After nine years of failure, we need a Labour government to fix the housing crisis
3 min read
A Labour government will make delivering ambitious housing plans a priority with our bold agenda for change, writes John Healey MP
Writing in 1942, William Beveridge famously set out “five giants” on the road to a better society: want, disease, ignorance, idleness and squalor. To end squalor meant decent housing. With the post-war Attlee government, housing became a priority for rebuilding Britain. The number of new council houses rose dramatically as Britain got building again at scale and to a high standard. Labour minister Aneurin Bevan fought for extra investment to build the sort of homes that were too often then the preserve of the rich – decent, spacious, with upstairs toilets and built in local brick or stone.

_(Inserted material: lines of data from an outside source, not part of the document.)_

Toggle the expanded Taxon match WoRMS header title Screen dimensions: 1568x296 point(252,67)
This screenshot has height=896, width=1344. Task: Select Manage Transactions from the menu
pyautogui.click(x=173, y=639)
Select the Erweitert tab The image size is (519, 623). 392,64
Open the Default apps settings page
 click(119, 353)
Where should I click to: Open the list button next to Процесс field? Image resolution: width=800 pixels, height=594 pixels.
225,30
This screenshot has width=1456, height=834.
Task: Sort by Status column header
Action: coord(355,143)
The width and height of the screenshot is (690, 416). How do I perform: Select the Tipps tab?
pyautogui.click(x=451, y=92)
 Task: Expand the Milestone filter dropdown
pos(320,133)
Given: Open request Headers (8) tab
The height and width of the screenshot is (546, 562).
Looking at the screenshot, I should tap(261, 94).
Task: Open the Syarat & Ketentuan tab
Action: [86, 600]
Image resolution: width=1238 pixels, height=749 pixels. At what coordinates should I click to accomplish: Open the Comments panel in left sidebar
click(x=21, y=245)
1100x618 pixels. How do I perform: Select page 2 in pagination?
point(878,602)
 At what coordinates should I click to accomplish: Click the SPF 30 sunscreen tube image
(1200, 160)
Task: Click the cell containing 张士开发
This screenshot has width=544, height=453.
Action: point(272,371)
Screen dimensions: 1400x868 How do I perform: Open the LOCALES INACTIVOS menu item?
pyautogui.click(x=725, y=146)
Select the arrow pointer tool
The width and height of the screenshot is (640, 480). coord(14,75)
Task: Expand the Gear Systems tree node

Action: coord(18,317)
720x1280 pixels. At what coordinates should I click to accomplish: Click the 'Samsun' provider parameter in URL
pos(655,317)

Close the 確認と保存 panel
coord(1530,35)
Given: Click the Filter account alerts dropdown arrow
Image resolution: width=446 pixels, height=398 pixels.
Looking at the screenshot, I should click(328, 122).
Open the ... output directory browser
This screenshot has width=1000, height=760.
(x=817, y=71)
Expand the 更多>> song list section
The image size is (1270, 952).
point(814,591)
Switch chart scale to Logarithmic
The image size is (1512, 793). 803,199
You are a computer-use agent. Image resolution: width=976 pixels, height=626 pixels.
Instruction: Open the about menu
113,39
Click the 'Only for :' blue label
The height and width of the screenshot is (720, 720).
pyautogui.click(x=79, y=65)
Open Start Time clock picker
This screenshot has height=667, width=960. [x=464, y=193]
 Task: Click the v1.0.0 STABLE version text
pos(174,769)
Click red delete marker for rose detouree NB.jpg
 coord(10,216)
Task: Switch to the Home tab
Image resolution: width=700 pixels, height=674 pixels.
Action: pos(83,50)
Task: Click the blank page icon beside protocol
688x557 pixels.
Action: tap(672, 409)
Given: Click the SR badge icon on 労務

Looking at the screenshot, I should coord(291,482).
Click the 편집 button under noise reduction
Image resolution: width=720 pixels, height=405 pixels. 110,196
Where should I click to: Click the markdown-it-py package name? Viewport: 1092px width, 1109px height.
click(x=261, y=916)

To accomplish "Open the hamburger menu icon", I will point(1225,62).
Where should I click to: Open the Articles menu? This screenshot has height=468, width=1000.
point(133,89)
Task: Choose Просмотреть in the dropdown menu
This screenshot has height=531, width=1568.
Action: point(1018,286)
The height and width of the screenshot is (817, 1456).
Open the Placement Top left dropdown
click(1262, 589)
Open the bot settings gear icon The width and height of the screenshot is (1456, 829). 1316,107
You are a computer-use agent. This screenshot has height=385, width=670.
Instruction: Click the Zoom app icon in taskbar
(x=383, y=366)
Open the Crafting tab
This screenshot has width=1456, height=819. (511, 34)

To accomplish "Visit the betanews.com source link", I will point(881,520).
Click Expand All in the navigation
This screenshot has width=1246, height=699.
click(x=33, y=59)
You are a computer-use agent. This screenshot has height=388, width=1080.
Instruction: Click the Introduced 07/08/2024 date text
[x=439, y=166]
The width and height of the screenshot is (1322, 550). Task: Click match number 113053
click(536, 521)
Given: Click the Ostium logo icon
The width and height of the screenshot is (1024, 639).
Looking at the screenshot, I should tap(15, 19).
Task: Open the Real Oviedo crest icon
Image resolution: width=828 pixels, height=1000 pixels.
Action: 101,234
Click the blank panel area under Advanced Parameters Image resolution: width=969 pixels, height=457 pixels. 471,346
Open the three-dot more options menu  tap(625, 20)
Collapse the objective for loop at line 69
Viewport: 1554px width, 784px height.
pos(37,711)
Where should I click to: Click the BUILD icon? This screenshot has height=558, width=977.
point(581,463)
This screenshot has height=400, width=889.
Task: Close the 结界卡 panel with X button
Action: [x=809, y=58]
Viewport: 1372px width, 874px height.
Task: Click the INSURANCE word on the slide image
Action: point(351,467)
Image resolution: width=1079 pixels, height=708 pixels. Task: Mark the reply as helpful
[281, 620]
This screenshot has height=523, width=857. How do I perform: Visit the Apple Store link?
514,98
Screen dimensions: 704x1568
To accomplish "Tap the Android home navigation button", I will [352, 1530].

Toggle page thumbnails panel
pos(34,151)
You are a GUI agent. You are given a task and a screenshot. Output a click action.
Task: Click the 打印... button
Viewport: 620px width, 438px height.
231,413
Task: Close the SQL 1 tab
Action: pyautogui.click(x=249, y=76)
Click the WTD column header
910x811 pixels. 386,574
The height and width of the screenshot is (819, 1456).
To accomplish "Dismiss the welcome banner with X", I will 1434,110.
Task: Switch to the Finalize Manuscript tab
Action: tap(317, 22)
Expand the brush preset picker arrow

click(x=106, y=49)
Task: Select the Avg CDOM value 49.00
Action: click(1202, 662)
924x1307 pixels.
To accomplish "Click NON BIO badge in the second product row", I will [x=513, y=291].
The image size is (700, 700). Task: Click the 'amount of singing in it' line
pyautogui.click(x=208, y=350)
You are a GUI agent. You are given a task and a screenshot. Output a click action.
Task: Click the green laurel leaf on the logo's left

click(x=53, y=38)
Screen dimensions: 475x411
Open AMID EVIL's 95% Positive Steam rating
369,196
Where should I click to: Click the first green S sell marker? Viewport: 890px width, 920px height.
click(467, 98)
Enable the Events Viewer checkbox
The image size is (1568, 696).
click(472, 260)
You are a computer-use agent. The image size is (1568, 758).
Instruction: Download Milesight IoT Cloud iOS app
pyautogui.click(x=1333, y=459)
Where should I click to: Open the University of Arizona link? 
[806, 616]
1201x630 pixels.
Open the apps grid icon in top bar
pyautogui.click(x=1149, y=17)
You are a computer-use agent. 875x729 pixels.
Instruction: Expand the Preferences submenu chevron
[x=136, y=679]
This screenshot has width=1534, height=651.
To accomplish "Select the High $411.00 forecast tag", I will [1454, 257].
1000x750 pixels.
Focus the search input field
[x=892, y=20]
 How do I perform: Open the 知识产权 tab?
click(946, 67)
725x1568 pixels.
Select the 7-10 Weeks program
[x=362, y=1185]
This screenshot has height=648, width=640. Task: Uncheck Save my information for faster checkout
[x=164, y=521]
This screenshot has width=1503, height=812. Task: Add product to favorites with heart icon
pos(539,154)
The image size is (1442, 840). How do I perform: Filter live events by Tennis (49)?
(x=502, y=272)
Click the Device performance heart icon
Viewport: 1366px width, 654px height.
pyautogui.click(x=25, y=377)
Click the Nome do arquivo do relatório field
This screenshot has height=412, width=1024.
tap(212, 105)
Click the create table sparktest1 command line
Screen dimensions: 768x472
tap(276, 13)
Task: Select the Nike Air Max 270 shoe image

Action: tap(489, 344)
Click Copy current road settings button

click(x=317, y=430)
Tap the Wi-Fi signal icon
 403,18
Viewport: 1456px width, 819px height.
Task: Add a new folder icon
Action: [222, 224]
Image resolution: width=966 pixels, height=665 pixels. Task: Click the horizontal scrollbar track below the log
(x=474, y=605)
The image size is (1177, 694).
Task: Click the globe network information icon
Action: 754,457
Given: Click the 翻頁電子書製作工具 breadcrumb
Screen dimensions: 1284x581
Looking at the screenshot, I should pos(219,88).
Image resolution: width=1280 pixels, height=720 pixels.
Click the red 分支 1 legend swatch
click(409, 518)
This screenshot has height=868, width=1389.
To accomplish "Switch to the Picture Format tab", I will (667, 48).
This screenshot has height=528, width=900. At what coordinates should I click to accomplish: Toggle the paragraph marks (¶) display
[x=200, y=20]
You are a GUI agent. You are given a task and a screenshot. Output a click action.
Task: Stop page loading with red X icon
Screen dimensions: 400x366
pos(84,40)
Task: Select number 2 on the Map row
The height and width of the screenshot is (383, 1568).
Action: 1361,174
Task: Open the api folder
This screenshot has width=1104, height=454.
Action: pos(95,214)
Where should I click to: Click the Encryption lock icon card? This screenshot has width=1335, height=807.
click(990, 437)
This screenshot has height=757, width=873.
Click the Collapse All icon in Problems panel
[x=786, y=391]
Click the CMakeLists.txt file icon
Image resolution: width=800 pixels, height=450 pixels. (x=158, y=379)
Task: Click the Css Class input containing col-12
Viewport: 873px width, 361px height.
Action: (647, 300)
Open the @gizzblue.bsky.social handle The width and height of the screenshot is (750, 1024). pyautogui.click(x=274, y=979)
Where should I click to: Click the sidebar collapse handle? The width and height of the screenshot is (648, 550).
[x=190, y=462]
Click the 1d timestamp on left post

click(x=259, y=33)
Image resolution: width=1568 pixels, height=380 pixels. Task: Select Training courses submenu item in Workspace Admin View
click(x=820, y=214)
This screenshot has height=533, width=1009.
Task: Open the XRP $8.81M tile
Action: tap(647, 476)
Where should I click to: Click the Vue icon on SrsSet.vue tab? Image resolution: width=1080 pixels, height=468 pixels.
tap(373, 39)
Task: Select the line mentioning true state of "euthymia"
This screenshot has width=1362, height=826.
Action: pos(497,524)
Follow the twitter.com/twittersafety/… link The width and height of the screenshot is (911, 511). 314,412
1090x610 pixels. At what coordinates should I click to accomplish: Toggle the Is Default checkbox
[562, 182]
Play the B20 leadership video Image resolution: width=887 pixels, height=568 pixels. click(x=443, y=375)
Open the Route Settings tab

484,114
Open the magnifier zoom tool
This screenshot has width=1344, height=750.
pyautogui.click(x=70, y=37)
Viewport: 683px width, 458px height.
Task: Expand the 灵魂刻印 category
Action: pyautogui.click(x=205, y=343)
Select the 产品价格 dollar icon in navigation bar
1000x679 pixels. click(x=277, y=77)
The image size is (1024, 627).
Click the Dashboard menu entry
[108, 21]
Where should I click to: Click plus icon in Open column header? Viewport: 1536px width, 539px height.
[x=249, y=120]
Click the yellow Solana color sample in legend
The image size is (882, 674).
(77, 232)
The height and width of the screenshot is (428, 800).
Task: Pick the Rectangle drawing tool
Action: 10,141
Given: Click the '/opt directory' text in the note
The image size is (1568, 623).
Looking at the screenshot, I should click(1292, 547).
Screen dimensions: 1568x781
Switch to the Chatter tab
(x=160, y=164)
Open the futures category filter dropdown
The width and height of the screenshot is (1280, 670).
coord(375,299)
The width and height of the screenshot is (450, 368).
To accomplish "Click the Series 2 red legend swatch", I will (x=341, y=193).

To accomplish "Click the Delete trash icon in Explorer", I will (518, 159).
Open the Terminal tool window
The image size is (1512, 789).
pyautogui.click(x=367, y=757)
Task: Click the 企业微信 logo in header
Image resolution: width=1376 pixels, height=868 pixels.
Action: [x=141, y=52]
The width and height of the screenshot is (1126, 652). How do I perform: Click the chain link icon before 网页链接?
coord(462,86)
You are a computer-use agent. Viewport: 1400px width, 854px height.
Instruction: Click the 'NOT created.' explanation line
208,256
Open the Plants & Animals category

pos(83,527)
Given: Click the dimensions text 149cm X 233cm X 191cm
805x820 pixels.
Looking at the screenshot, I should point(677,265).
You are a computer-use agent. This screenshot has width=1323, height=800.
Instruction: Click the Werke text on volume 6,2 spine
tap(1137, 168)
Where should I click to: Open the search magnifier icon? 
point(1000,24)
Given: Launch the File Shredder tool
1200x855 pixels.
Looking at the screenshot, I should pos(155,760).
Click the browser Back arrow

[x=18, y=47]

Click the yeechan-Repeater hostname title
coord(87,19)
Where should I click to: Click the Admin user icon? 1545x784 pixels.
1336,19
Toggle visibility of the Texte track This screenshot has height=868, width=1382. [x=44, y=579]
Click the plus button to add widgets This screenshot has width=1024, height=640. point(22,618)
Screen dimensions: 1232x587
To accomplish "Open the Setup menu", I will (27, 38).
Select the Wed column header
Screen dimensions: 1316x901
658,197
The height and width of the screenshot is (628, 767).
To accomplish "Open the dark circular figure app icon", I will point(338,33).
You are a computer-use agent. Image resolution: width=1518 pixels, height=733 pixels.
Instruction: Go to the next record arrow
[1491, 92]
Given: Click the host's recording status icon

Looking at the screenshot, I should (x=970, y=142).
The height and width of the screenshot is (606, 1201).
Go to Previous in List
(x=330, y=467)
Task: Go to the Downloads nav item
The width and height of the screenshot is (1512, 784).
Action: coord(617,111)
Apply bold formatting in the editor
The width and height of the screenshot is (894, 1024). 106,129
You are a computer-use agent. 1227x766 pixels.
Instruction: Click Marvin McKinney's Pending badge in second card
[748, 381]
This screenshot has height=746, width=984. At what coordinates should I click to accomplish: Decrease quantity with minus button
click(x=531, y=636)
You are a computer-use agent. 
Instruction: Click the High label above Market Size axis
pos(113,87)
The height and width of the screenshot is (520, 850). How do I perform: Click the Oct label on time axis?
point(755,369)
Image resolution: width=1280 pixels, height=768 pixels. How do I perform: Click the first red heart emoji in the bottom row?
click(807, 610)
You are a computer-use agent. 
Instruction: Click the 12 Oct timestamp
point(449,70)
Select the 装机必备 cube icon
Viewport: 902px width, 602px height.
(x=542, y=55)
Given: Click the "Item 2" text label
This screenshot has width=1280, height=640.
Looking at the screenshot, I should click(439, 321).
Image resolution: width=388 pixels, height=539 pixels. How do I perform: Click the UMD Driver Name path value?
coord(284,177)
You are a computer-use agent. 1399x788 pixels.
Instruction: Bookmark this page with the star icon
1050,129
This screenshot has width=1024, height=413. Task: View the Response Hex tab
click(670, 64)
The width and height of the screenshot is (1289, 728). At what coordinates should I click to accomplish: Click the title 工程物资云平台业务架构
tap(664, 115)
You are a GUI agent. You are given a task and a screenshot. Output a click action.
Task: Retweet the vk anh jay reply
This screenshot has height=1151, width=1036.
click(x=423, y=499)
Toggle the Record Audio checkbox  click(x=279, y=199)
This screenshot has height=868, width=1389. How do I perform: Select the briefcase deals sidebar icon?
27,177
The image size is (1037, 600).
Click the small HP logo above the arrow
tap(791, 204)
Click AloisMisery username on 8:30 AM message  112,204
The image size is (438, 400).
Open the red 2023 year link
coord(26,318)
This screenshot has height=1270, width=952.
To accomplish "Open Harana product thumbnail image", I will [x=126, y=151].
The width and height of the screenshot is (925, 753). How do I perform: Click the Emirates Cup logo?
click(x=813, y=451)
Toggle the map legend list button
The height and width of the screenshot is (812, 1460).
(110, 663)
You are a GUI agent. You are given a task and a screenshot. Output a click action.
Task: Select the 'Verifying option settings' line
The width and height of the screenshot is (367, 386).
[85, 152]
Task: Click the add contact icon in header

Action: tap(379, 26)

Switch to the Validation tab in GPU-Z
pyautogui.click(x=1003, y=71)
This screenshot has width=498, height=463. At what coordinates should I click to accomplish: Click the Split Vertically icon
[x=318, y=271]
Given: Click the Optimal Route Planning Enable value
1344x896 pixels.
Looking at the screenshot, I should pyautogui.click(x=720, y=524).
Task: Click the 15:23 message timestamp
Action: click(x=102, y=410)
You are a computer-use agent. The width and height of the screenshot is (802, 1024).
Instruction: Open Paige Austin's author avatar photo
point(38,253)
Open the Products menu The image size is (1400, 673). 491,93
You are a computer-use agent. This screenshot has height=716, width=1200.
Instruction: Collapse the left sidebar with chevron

More than 70 years on, that same scale of ambition is needed.
Last year, Jeremy Corbyn and I set out Labour’s big commitment in government to build one million genuinely affordable homes over 10 years, with the biggest council housebuilding programme in nearly 40 years at the heart of this. In the past, this scale of ambition was seen as common sense. Labour will show that it still makes sense.
When it comes to housing, the very word “affordable” has been corrupted through misuse by Conservative ministers. So, alongside new social rented homes, we will scrap their bogus “affordable rent” – up to 80% of market rates which can mean £1,500 a month in some areas – and replace it with Labour’s affordable homes both to rent and buy with the costs linked to incomes not the market. We’ll also stop the sell-off of social rented homes by suspending the right-to-buy scheme and ending all conversions to “affordable rent”.
Building on these plans, earlier this year I announced that Labour will scrap the developer get-out clause which sees offices turned into homes without any planning oversight, and which has led to the loss of an estimated 10,000 affordable homes.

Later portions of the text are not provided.